A Esmeralda le aterran las serpientes, la paralizan, provocan en su piel pequeños espasmos que invaden la epidermis de la nuca, allí donde nacen los primeros cabellos, tras las orejas.

Su marido cría una, se pavonea con ella al cuello los días en que no trabaja, complace su apetito con ratones diminutos que compra a los muchachos del barrio y que estos adquieren a su vez en un laboratorio cercano. Alguna que otra ocasión especial se da el lujo de un pichón de conejo, blanco casi en estado puro, con ojillos rosados y mirada escalofriante unos segundos antes de morir.

En días como estos Esmeralda no sale de su casa, no se atreve a acercarse al umbral de la puerta, el sitio en el que su marido suele colocar el cesto raído de imitación de mimbre donde se echa la serpiente después de una mañana intensa.

Al otro día su marido debe retomar el trabajo. Ese día la serpiente permanece encerrada. Ese día Esmeralda sale a la calle.

Tres

Ya es de noche cuando comienzan los ruidos del vecino que corta con un machetín y un martillo enormes huesos de res para sus perros.

Dicen que los consigue en una granja que pertenece al Ejército, que por su condición de oficial retirado le han dado derecho a unos cuantos kilogramos de hueso pelado, hervido ya, sin vestigios de fibra, en un paquete bastante pesado que día tras día debe recuperar en el traspatio de la cocina a la hora en que los reclutas de turno se recogen las mangas del uniforme, raspan las costras de arroz de las cazuelas, meten las bandejas en agua hirviendo y las frotan con un palo de medio metro al que le han atado un rollo de tela vieja en forma de bulbo.
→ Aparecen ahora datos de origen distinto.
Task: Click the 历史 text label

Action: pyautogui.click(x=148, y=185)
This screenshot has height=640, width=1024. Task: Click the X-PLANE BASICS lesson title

Hay días en que el vecino regresa a su casa, se queda dormido y el agua del bullón se espesa, espumea, y los huesos se resecan y por la ventana del patio se desborda un olor a carne (que no es) hervida, como el olor de un perro que se ha mojado en la lluvia y luego se echa al sol, olor a sofá húmedo, a abrigo sucio de niña, a pantalones de soldador del astillero.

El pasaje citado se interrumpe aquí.